在埃斯库罗斯的《阿伽门农》中 , 卡珊德拉讲述阿伽门农家族的“人肉宴” , 将血亲仇杀的故事上溯几代人 , 这一幕预告阿伽门农的死亡 , 其诅咒和预感的表达称得上是惊心动魄 。 《名门》写血亲仇杀 , 只限于阿伽门农夫妻和子女 。 小说不仅删除诸神、命运等超自然力量 , 而且将“人肉宴”的背景淡化 。 它将垂直的结构转变成一个横向伸展的结构 , 正如绝大多数现代小说所做的那样 。 你可以说它在写暴力 , 也可以说它在写男孩的成长、专制的秘密和哲学的隐喻;一种横向的、复合的、多元文化的构成 。 作家在当代政治语境中思考神话改编 , 将暴力看作是一种难以容忍的司空见惯的现象 。 他对暴力的关注和思考 , 让他倾向于更具普泛性的“将暴力戏剧化”的主题 。

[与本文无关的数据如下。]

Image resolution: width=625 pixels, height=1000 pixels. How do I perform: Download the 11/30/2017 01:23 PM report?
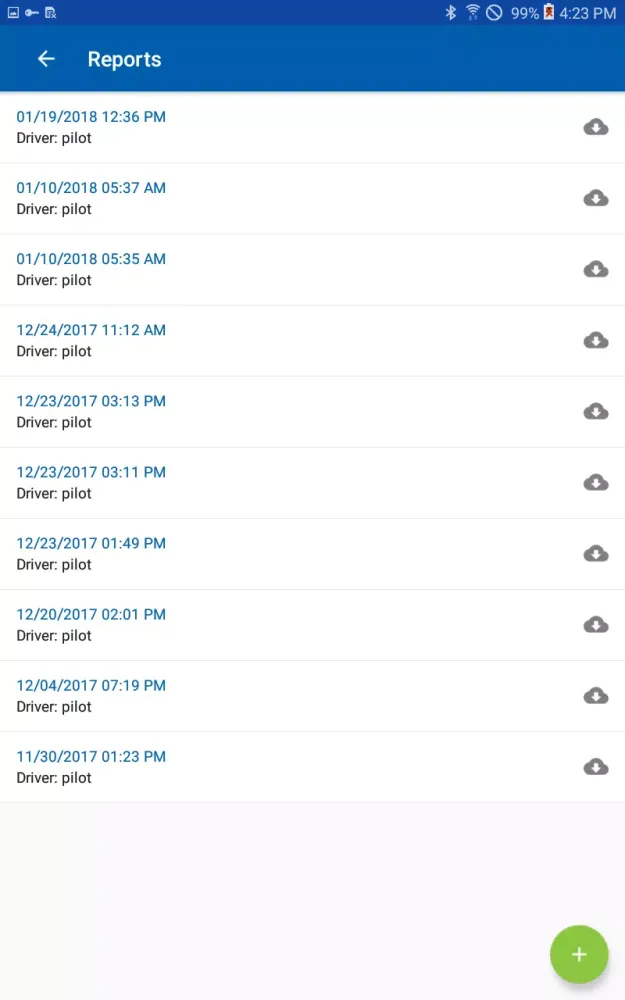(596, 766)
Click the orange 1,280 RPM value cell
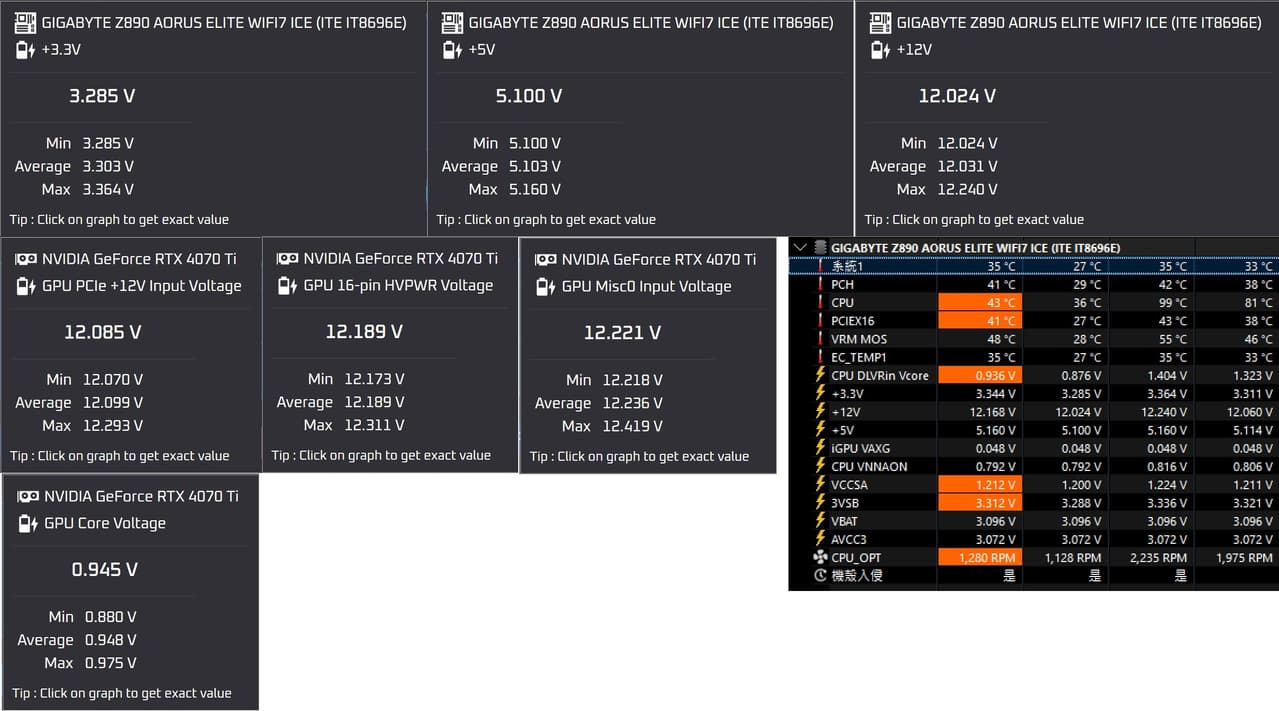 point(979,558)
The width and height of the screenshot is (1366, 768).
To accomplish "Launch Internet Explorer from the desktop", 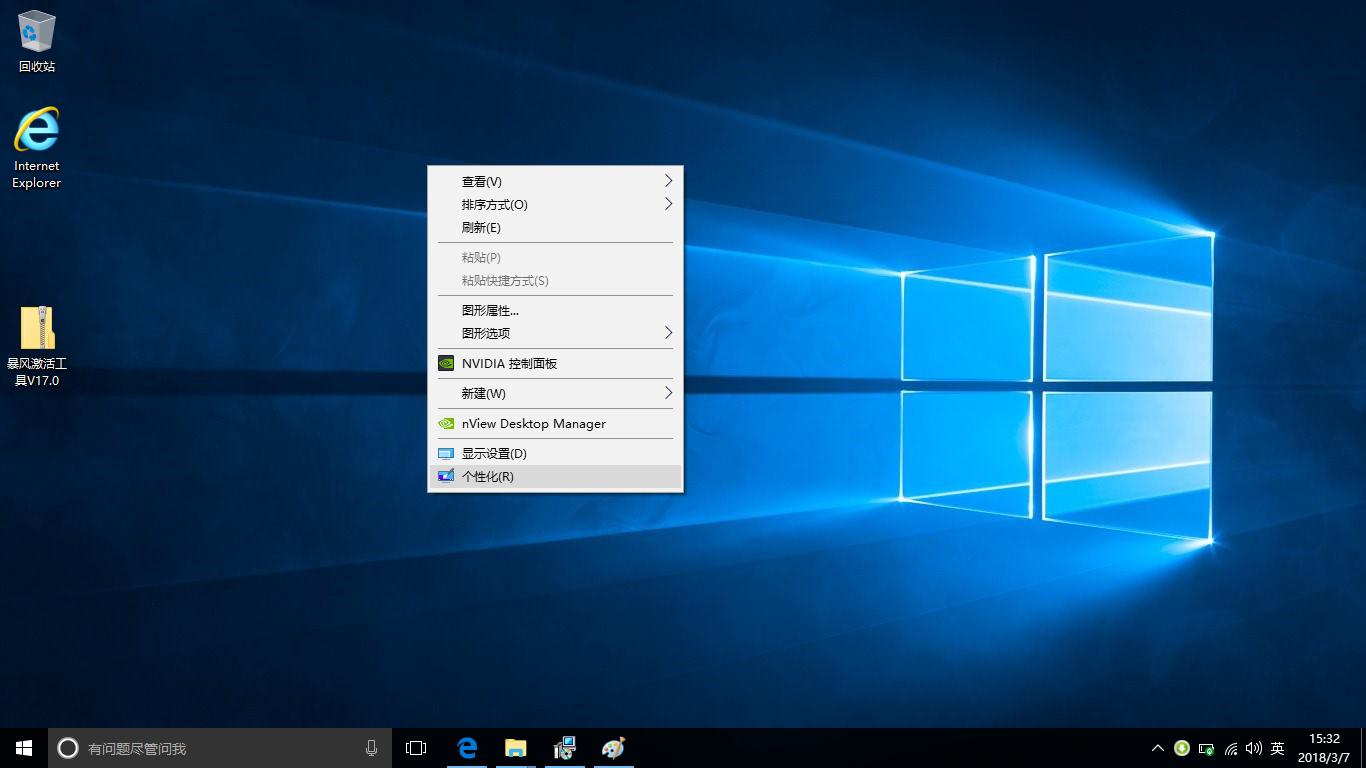I will 35,130.
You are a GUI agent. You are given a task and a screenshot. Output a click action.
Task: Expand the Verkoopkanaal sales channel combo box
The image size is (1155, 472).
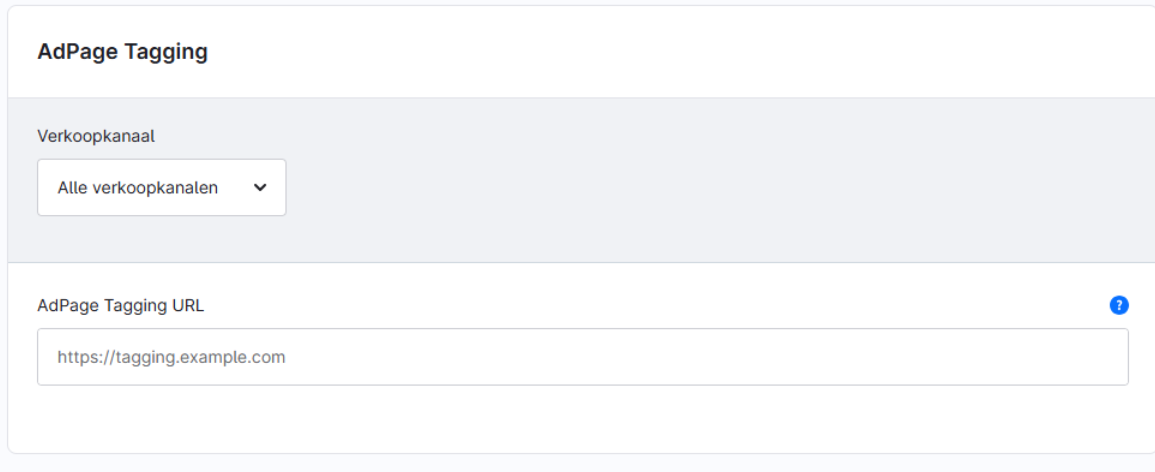(161, 187)
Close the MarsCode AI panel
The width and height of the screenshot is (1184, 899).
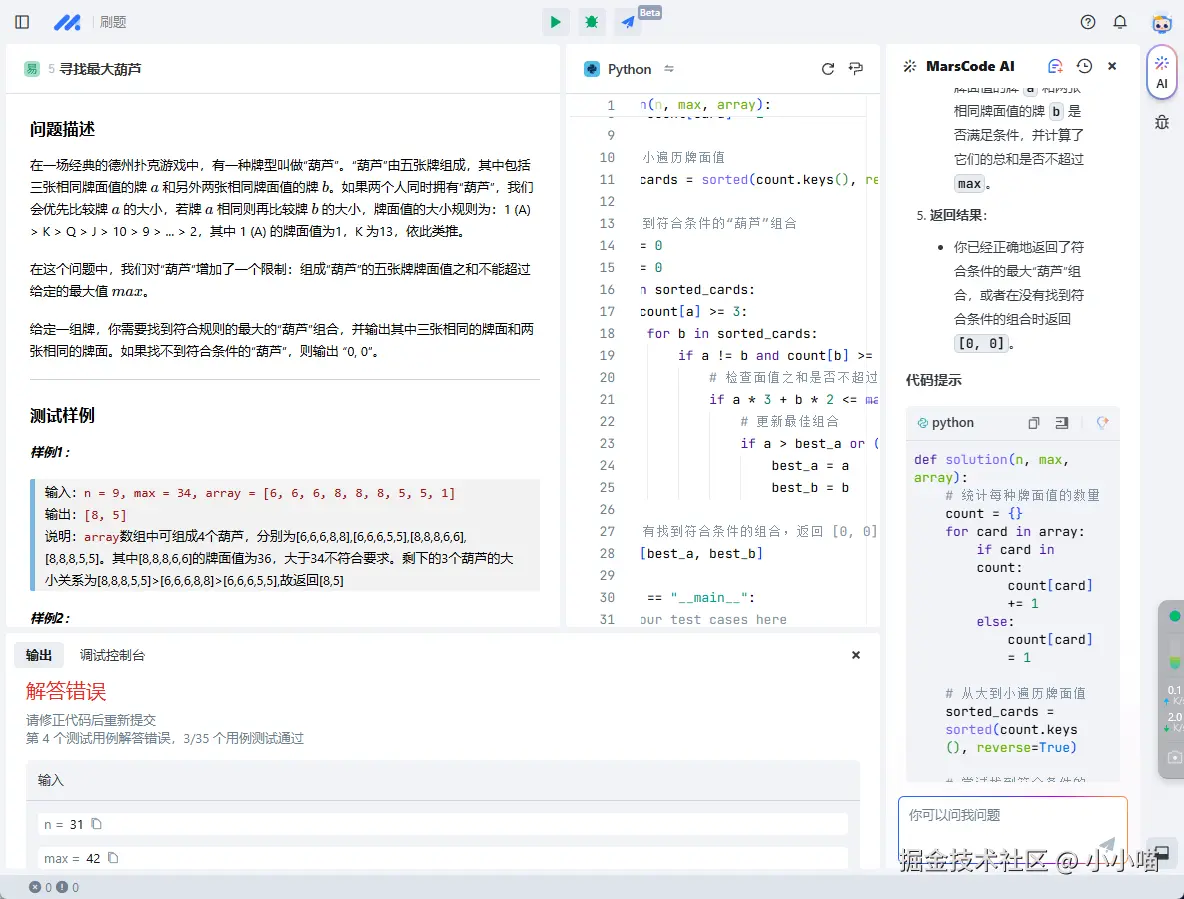pos(1112,65)
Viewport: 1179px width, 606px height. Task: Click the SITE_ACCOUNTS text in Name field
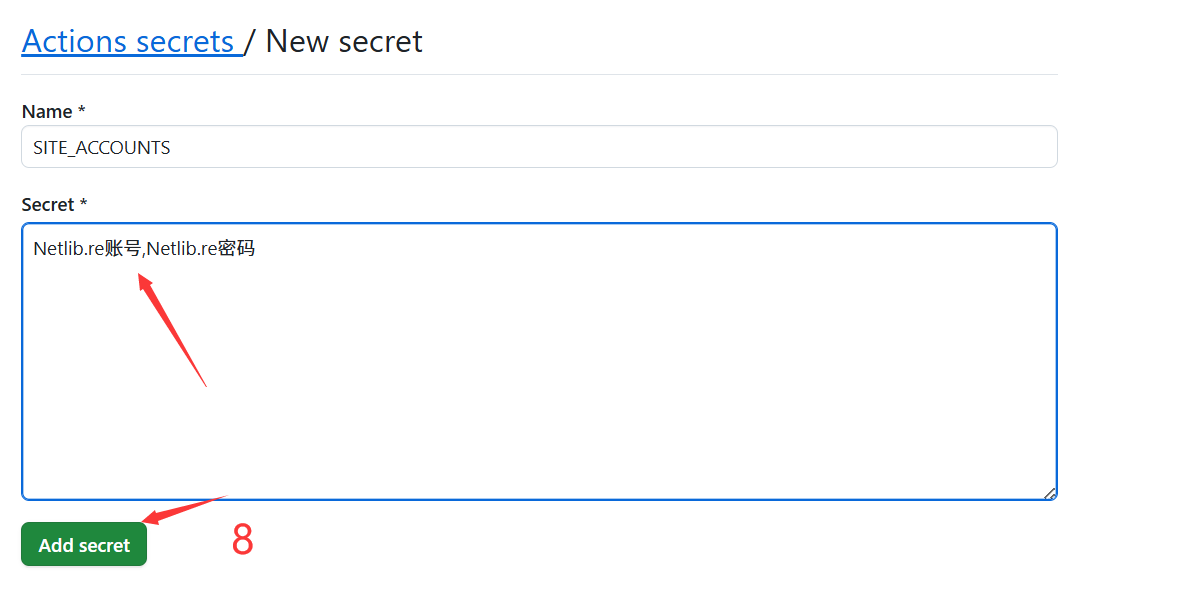(x=102, y=148)
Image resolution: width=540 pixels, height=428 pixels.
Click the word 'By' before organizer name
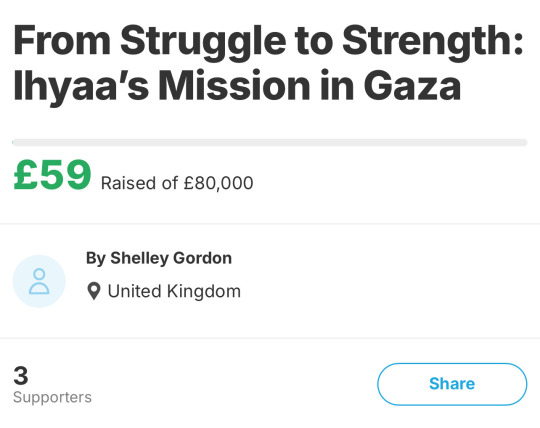[x=96, y=259]
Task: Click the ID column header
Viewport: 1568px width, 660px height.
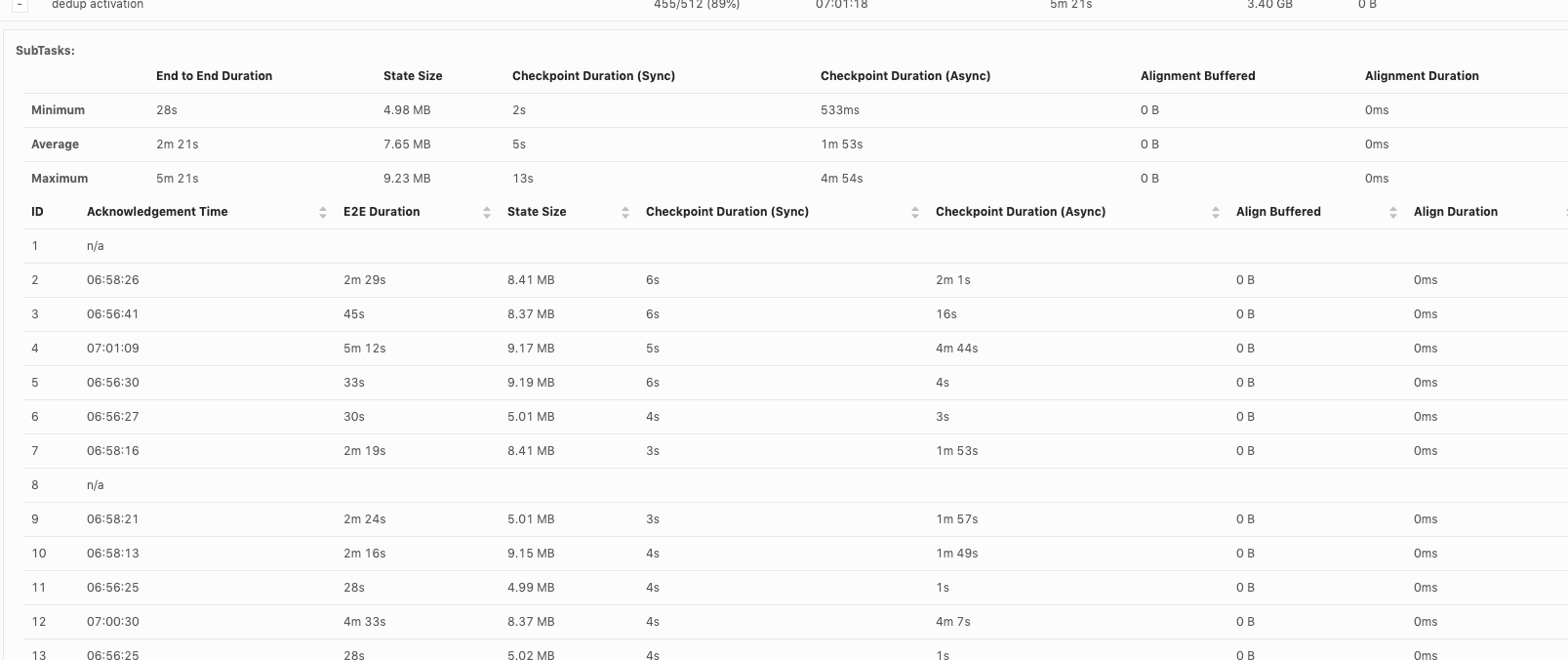Action: pos(37,212)
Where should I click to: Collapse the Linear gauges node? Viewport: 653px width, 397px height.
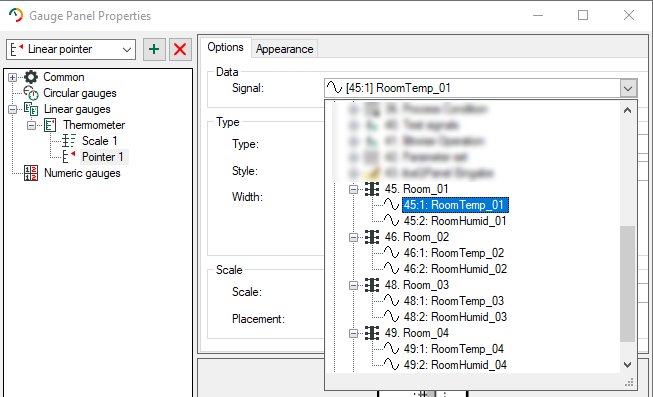[x=12, y=110]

从思想上讲 , 托宾不同于《血色子午线》的作者科马克·麦卡锡 , 后者将暴力和杀戮视为人生在世的常态 , 人们生活在这堕落的世间 , 邪恶横行 , 公正缺失 , 而上帝的沉默亘古如斯 。 托宾不属于这样一种强调原罪的体系 。 他是一个温和的人文自由主义者 。 他试图探索邪恶 , 想象邪恶 , 也试图摆脱邪恶 , 涤净邪恶 。 换言之 , 他对暴力的戏剧化表现包含着他对和平与净化的祈愿 。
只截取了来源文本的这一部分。